Page text =>
□ □ □ □ □ □ □

The Мagistrates Building in Zemun, Belgrade, is at 3 Magistrate Square and is classified by the government as a cultural monument. The building is the purest example of classicism in the architecture of the Old Core of Zemun and a symbol of the development of the Zemun municipal administration since 1751.

== History==
The building was established in 1751 in Zemun, and in 1755 the town got its first town hall. It was a one-floor Baroque building with an attic, which served as a magistrate building until 1832, after which magistrate officials lived there. The building was burned in a fire in 1867. From 1823 to 1832 a new classicist magistrate building was built after the designs of Zemun architect Joseph Felber. The building was constructed from hard materials, with mezzanine arched baroque structures in the ground floor and architrave structures on the upper floor.

==Description ==
The building was symmetrical, with a shallow central projection ending in a tympanum. It has a basement, a ground floor and an upper floor. The arrangement of the rooms in two-pronged scheme was derived from the organization of the Magistrate into several official departments.

□ □ □ □ □ □ □

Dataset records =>
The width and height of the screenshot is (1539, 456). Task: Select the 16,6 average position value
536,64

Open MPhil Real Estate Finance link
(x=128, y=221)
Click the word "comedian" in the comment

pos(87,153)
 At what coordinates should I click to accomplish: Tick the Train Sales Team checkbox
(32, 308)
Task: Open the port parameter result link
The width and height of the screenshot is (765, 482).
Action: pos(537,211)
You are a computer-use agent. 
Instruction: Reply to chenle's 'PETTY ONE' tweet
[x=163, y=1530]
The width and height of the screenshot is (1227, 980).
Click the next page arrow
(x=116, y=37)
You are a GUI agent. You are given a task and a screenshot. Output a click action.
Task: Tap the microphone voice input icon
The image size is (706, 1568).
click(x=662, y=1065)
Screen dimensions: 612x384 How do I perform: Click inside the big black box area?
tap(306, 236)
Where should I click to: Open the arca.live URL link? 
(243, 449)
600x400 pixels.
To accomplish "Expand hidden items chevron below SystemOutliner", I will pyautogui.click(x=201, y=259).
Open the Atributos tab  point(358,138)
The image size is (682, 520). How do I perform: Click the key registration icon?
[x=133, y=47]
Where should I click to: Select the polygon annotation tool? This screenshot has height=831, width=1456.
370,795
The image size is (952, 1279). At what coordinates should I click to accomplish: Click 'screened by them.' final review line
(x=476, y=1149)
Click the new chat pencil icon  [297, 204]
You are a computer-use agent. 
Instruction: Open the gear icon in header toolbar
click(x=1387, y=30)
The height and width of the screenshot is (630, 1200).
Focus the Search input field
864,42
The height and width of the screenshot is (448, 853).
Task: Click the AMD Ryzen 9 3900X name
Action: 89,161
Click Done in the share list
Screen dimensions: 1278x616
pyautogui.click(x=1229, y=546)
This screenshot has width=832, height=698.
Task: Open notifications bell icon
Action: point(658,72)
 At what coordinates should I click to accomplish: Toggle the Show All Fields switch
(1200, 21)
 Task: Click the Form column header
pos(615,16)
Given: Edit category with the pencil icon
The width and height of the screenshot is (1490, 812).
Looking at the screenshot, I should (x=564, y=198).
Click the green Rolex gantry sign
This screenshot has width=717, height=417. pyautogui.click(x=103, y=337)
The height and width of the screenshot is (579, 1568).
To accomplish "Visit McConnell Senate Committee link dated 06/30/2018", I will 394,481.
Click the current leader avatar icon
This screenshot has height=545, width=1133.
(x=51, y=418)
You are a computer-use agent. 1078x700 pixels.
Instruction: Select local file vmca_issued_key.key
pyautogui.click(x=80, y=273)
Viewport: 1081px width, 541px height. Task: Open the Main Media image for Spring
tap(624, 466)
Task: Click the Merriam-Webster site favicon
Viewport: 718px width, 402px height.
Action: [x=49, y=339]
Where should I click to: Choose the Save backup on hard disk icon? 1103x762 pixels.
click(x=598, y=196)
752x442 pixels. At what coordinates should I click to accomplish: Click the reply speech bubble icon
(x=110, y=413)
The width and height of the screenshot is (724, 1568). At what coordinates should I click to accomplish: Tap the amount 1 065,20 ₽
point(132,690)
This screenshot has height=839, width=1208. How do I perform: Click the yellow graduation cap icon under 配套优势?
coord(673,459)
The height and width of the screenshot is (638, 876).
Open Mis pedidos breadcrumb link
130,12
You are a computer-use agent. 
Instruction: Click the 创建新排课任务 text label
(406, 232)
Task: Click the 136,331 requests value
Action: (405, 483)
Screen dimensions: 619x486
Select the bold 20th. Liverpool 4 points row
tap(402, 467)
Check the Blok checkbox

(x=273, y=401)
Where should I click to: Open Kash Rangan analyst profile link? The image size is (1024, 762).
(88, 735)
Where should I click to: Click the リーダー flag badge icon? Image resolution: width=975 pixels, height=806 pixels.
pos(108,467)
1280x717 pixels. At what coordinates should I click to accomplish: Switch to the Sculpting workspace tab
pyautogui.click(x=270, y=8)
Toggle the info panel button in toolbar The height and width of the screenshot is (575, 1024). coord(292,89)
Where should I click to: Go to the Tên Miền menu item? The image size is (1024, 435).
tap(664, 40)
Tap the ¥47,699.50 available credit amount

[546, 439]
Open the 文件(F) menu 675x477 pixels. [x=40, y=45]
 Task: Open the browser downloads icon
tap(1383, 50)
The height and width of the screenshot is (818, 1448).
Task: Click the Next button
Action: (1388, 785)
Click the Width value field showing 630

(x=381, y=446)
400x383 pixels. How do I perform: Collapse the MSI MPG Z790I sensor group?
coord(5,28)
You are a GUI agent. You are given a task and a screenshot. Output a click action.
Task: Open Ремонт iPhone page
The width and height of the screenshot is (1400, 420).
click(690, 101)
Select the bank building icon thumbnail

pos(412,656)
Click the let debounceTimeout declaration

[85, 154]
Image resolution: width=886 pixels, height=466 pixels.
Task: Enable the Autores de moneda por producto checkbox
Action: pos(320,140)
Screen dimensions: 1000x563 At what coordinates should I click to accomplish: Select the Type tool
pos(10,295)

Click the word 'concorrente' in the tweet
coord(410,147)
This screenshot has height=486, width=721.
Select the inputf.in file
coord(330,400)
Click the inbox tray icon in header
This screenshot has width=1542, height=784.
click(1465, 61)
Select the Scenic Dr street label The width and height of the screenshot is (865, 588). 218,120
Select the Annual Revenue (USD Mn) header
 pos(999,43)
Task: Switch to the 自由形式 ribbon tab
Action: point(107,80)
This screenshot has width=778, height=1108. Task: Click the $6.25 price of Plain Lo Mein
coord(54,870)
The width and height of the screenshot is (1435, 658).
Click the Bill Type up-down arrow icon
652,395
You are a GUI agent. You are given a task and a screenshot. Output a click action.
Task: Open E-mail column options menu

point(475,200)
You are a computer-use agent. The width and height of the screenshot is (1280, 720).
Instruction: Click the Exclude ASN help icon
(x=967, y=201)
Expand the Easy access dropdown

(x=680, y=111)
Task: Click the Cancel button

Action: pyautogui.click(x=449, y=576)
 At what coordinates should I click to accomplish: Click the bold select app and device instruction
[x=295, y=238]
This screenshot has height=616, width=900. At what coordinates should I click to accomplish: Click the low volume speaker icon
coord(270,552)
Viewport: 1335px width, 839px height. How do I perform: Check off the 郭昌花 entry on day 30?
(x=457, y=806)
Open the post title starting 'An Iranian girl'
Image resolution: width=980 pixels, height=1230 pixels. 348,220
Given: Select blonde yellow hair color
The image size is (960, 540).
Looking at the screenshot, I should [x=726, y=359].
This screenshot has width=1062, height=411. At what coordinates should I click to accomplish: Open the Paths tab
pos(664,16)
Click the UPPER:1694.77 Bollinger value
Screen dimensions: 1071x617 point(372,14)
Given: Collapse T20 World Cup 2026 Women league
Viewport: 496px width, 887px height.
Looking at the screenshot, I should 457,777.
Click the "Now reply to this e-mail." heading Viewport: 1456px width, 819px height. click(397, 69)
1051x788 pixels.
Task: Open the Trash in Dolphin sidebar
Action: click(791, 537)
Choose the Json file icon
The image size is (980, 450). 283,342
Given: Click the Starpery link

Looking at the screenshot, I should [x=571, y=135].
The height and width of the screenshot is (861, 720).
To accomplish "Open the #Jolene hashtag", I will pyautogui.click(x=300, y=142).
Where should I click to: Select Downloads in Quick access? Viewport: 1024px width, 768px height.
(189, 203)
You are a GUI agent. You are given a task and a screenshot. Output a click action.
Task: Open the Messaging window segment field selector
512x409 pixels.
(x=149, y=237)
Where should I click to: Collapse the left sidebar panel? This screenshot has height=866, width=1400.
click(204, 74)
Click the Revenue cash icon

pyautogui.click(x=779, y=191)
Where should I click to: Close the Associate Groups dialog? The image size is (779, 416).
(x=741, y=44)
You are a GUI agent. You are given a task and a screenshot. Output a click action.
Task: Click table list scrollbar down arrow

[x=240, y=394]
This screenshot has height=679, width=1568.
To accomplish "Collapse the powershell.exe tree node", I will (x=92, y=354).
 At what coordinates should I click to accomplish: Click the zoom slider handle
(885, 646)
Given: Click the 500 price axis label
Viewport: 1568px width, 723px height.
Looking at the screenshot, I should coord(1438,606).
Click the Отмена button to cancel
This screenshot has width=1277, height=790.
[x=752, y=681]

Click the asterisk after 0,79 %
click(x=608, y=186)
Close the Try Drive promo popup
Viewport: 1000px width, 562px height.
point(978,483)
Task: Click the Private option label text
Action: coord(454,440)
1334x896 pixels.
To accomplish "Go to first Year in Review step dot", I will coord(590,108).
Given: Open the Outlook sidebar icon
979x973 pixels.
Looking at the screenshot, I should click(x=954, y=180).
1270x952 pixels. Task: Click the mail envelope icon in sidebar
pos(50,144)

□ □ □ □ □ □ □

Description of the task => Carry on the page text about the Magistrates Building in Zemun from its final sentence. The dataset records come from a separate source and are not part of the page text.

Written response =>
In 1836, according to the designs signed by the city clerk Križanić, the building was enlarged into the site of the former house of Miloš Urošević. The new part changed the purity of the classical concept, despite the fact that the construction and structural elements of the older part of the building were repeated consistently.
Zemun Magistrate was situated in the new building until 1871, when it was handed over for the use of the Court, which stayed there for many years. Since 1997, the building is the seat of the Serbian Radical Party. The public character of the Magistrate building is still maintained as it is home to the Zemun library, founded in 1825, and the Zemun Gallery.